EXERCISE AIM ->
Set the data down once more, exactly as it is written.
Start of RECORDS SUPPLIED
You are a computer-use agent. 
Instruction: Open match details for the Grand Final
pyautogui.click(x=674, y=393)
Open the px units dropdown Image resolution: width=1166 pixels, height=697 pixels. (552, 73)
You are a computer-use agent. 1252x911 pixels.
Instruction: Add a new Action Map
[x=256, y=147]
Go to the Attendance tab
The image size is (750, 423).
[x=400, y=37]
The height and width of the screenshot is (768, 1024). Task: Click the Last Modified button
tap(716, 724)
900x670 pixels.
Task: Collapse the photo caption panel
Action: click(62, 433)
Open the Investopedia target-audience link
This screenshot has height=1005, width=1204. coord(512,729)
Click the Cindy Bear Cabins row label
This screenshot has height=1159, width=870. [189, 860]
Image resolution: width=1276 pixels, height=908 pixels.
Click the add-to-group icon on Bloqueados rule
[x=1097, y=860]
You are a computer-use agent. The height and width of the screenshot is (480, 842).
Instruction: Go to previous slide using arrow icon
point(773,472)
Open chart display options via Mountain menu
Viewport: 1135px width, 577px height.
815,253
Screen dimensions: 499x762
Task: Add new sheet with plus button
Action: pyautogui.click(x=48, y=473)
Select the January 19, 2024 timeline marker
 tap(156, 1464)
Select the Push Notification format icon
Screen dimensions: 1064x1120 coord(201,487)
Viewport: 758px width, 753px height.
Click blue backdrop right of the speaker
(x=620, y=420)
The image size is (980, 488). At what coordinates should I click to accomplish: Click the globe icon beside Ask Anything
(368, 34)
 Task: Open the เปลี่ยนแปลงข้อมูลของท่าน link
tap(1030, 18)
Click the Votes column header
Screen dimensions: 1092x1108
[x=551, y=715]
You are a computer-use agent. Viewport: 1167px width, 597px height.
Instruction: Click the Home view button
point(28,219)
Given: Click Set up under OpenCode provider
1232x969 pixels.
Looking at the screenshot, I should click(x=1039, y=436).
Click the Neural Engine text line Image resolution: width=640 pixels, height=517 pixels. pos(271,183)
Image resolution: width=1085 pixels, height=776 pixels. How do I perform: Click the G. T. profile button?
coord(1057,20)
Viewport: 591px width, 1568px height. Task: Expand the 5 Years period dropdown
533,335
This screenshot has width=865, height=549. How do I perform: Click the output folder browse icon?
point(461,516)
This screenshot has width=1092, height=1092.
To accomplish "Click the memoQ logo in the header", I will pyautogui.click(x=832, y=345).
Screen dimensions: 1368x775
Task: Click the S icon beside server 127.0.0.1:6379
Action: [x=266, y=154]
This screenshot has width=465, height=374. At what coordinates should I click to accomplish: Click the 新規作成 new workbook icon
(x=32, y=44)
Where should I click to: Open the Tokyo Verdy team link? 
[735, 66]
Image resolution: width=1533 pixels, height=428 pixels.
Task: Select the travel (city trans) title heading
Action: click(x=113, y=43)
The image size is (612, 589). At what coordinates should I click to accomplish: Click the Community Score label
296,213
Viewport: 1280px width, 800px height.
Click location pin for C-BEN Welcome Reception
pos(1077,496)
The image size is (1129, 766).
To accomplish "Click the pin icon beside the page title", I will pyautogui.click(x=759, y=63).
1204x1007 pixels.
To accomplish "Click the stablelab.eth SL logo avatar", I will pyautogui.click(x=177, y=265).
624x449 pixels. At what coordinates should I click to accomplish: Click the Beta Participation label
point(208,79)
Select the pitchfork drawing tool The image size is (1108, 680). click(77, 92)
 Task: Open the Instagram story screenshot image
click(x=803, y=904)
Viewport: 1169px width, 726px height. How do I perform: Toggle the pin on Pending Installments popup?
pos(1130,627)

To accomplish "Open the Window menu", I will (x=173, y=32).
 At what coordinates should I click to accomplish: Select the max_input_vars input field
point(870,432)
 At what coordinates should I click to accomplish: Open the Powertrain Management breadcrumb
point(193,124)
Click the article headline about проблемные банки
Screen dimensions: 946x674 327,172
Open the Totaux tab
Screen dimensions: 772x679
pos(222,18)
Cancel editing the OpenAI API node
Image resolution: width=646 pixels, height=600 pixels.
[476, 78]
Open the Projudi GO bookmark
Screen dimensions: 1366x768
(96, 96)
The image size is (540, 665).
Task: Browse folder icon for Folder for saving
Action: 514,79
End of RECORDS SUPPLIED
TASK RESPONSE ->
You are a computer-use agent. 
Instruction: Open match details for the Grand Final
pyautogui.click(x=674, y=393)
Open the px units dropdown Image resolution: width=1166 pixels, height=697 pixels. (552, 73)
You are a computer-use agent. 1252x911 pixels.
Instruction: Add a new Action Map
[x=256, y=147]
Go to the Attendance tab
The image size is (750, 423).
[x=400, y=37]
The height and width of the screenshot is (768, 1024). Task: Click the Last Modified button
tap(716, 724)
900x670 pixels.
Task: Collapse the photo caption panel
Action: click(62, 433)
Open the Investopedia target-audience link
This screenshot has height=1005, width=1204. coord(512,729)
Click the Cindy Bear Cabins row label
This screenshot has height=1159, width=870. [189, 860]
Image resolution: width=1276 pixels, height=908 pixels.
Click the add-to-group icon on Bloqueados rule
[x=1097, y=860]
You are a computer-use agent. The height and width of the screenshot is (480, 842).
Instruction: Go to previous slide using arrow icon
point(773,472)
Open chart display options via Mountain menu
Viewport: 1135px width, 577px height.
815,253
Screen dimensions: 499x762
Task: Add new sheet with plus button
Action: pyautogui.click(x=48, y=473)
Select the January 19, 2024 timeline marker
 tap(156, 1464)
Select the Push Notification format icon
Screen dimensions: 1064x1120 coord(201,487)
Viewport: 758px width, 753px height.
Click blue backdrop right of the speaker
(x=620, y=420)
The image size is (980, 488). At what coordinates should I click to accomplish: Click the globe icon beside Ask Anything
(368, 34)
 Task: Open the เปลี่ยนแปลงข้อมูลของท่าน link
tap(1030, 18)
Click the Votes column header
Screen dimensions: 1092x1108
[x=551, y=715]
You are a computer-use agent. Viewport: 1167px width, 597px height.
Instruction: Click the Home view button
point(28,219)
Given: Click Set up under OpenCode provider
1232x969 pixels.
Looking at the screenshot, I should click(x=1039, y=436).
Click the Neural Engine text line Image resolution: width=640 pixels, height=517 pixels. pos(271,183)
Image resolution: width=1085 pixels, height=776 pixels. How do I perform: Click the G. T. profile button?
coord(1057,20)
Viewport: 591px width, 1568px height. Task: Expand the 5 Years period dropdown
533,335
This screenshot has width=865, height=549. How do I perform: Click the output folder browse icon?
point(461,516)
This screenshot has width=1092, height=1092.
To accomplish "Click the memoQ logo in the header", I will pyautogui.click(x=832, y=345).
Screen dimensions: 1368x775
Task: Click the S icon beside server 127.0.0.1:6379
Action: [x=266, y=154]
This screenshot has width=465, height=374. At what coordinates should I click to accomplish: Click the 新規作成 new workbook icon
(x=32, y=44)
Where should I click to: Open the Tokyo Verdy team link? 
[735, 66]
Image resolution: width=1533 pixels, height=428 pixels.
Task: Select the travel (city trans) title heading
Action: click(x=113, y=43)
The image size is (612, 589). At what coordinates should I click to accomplish: Click the Community Score label
296,213
Viewport: 1280px width, 800px height.
Click location pin for C-BEN Welcome Reception
pos(1077,496)
The image size is (1129, 766).
To accomplish "Click the pin icon beside the page title", I will pyautogui.click(x=759, y=63).
1204x1007 pixels.
To accomplish "Click the stablelab.eth SL logo avatar", I will pyautogui.click(x=177, y=265).
624x449 pixels. At what coordinates should I click to accomplish: Click the Beta Participation label
point(208,79)
Select the pitchfork drawing tool The image size is (1108, 680). click(77, 92)
 Task: Open the Instagram story screenshot image
click(x=803, y=904)
Viewport: 1169px width, 726px height. How do I perform: Toggle the pin on Pending Installments popup?
pos(1130,627)

To accomplish "Open the Window menu", I will (x=173, y=32).
 At what coordinates should I click to accomplish: Select the max_input_vars input field
point(870,432)
 At what coordinates should I click to accomplish: Open the Powertrain Management breadcrumb
point(193,124)
Click the article headline about проблемные банки
Screen dimensions: 946x674 327,172
Open the Totaux tab
Screen dimensions: 772x679
pos(222,18)
Cancel editing the OpenAI API node
Image resolution: width=646 pixels, height=600 pixels.
[476, 78]
Open the Projudi GO bookmark
Screen dimensions: 1366x768
(96, 96)
The image size is (540, 665).
Task: Browse folder icon for Folder for saving
Action: 514,79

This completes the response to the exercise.